[Target position records]
------------------------------------------------------------------------
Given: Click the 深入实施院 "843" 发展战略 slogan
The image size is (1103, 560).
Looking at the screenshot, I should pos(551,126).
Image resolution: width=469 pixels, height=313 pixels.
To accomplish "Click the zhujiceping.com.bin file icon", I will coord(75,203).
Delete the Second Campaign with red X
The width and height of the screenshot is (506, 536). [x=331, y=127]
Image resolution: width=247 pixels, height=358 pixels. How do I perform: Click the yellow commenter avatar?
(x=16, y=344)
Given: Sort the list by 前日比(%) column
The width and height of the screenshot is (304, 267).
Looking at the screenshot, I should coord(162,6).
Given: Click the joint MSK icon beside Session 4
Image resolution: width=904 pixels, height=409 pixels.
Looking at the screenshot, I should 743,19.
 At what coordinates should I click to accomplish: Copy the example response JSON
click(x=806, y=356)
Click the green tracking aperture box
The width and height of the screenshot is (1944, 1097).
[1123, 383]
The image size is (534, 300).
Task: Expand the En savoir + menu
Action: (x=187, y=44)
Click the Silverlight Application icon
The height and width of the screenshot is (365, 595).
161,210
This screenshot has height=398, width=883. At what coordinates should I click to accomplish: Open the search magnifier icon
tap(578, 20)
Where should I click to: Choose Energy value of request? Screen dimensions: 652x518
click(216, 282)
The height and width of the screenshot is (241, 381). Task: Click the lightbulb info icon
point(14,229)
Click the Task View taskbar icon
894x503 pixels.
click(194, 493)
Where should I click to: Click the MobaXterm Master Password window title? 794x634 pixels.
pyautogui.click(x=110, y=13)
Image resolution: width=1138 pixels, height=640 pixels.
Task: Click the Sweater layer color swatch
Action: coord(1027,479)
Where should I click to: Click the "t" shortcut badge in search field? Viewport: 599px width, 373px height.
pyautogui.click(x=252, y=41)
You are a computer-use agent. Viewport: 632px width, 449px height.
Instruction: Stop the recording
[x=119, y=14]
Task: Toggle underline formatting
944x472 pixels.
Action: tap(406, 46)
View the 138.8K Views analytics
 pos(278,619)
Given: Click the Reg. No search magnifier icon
------------------------------------------------------------------------
Directions.
Put the lines starting with the line containing "Given: Sort the list by 前日比(%) column" and going on through the line containing "Looking at the screenshot, I should 743,19." into a two-column CSV with the columns "instruction" and "response", one row per instruction paired with its answer. Wrap each field in quotes and replace any line breaks inside it with spaces.

Answer to the task.
instruction,response
"Given: Sort the list by 前日比(%) column The width and height of the screenshot is (304, 267).","Looking at the screenshot, I should coord(162,6)."
"Given: Click the joint MSK icon beside Session 4 Image resolution: width=904 pixels, height=409 pixels.","Looking at the screenshot, I should 743,19."